L’héroïsme et les qualités professionnelles des aviateurs argentins ont été reconnues par tous. Le 25 mai 1982, le ministre britannique de la Défense, fair play, déclarait au Parlement :
« Je pense que les pilotes argentins démontrent une grande bravoure. Il serait stupide de dire le contraire ! »
A en croire les Argentins, en quarante cinq jours, ils ont coulé, mis hors de combat ou endommagé deux douzaines de navires, soit 32,4 % de la flotte britannique engagée. Ceci contre la perte de 34 avions de ligne, soit 41% des appareils de ligne argentins pour 256 sorties de A4, 191 sorties de Mirage, 54 de Canberra.
Vingt-quatre pilotes de combat, parmi lesquels deux officiers généraux, l’un pilotant un Learjet photo abattu par un Harrier et l’autre un C-130 de reconnaissance probablement abattu par un missile.
Que pensent aujourd’hui les Etats-Unis et l’OTAN de ces navires, ces frégates si fragiles qui constituent pourtant sous différents pavillons, le gros des effectifs des flottes du NATO ? Et si ces flottes étaient attaquées, non plus par une poignée de pilotes courageux et habiles, mais par l’armada d’avions de l’aéronavale soviétique qui possède, on l’oublie, plusieurs centaines des plus puissants et des plus rapides bombardiers supersoniques du monde, les TU-22 Blinder, les TU-26 Blackfire et autres TU-28 Fiddler, bardés de missiles et caparaçonnés de contre-mesures électroniques ?

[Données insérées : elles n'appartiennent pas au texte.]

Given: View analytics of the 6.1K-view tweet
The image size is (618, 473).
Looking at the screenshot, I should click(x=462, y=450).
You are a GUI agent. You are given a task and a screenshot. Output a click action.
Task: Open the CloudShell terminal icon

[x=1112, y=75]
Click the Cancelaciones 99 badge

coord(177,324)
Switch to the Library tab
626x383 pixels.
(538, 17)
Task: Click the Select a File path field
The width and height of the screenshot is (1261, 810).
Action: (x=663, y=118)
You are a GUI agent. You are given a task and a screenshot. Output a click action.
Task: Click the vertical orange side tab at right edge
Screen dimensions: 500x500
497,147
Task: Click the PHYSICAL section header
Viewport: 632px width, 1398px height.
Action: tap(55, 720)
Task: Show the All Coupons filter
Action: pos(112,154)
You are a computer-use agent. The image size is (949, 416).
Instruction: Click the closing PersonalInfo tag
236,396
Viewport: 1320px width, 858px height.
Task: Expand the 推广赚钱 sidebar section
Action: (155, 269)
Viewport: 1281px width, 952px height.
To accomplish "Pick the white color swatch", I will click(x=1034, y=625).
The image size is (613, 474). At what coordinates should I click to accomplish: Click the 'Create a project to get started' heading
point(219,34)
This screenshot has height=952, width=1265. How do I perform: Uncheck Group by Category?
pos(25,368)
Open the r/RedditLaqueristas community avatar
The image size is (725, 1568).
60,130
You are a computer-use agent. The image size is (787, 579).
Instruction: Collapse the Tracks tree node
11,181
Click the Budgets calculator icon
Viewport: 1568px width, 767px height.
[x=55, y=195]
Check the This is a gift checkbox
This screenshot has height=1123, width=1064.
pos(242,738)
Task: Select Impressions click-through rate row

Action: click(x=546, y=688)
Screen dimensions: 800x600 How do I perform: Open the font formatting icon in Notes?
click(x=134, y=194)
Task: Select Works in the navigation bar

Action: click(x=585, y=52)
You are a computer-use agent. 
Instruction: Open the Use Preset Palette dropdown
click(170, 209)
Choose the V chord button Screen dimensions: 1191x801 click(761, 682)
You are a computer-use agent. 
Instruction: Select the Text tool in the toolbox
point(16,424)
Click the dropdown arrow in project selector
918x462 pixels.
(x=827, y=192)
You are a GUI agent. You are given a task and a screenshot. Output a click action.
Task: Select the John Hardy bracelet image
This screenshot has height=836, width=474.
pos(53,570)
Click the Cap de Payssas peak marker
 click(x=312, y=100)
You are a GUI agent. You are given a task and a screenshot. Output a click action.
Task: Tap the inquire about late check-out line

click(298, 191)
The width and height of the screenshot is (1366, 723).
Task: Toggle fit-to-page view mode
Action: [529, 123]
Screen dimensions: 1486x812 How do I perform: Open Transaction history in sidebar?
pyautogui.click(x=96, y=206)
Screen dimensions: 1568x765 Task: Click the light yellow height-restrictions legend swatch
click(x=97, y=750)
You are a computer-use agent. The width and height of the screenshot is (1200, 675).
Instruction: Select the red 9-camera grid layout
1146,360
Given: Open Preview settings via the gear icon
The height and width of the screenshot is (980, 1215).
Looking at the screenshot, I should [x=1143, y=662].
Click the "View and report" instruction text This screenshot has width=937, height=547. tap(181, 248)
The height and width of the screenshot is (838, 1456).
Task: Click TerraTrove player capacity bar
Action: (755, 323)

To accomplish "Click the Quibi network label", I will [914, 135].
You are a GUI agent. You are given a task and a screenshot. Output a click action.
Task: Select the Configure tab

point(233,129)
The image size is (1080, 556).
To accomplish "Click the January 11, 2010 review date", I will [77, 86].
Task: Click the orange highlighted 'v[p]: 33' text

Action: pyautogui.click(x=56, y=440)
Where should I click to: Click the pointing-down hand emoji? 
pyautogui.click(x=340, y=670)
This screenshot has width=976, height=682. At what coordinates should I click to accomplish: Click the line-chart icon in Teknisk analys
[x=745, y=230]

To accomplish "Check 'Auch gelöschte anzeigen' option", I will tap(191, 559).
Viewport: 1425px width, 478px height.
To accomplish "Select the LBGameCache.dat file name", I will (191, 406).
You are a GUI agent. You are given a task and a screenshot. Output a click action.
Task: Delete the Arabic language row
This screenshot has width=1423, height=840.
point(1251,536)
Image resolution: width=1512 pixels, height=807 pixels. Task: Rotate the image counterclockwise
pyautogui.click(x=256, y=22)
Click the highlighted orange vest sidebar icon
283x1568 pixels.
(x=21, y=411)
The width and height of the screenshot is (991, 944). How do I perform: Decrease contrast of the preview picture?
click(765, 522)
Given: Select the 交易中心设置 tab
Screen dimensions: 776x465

A Washington, on m’a parlé avec inquiétude des marines de guerre « avant » et « après » Malouines.
Les Argentins ont peut-être rendu service à l’OTAN en battant aux points dans la bataille aéronavale la Royal Navy, car il va falloir réviser toute la conception et l’architecture des croiseurs légers et des escorteurs.
Nous avons vu le matériel français, admirablement mené et servi par des pilotes de premier ordre, démontrer ses qualités de robustesse et d’efficacité et tout le reste, tout ce qui a été écrit dans la presse anglo-saxonne, n’est que de la littérature commerciale et intéressée.
Puis-je conclure, comme dans le message d’amitié que j’avais adressé le 15 mai aux pilotes argentins, qui sont nos frères latins dans le plus français des pays d’Amérique du Sud :
« Les causes ne valent que par le sang versé et le monde ne croit plus qu’à la vérité des témoins qui se font tuer pour elle ».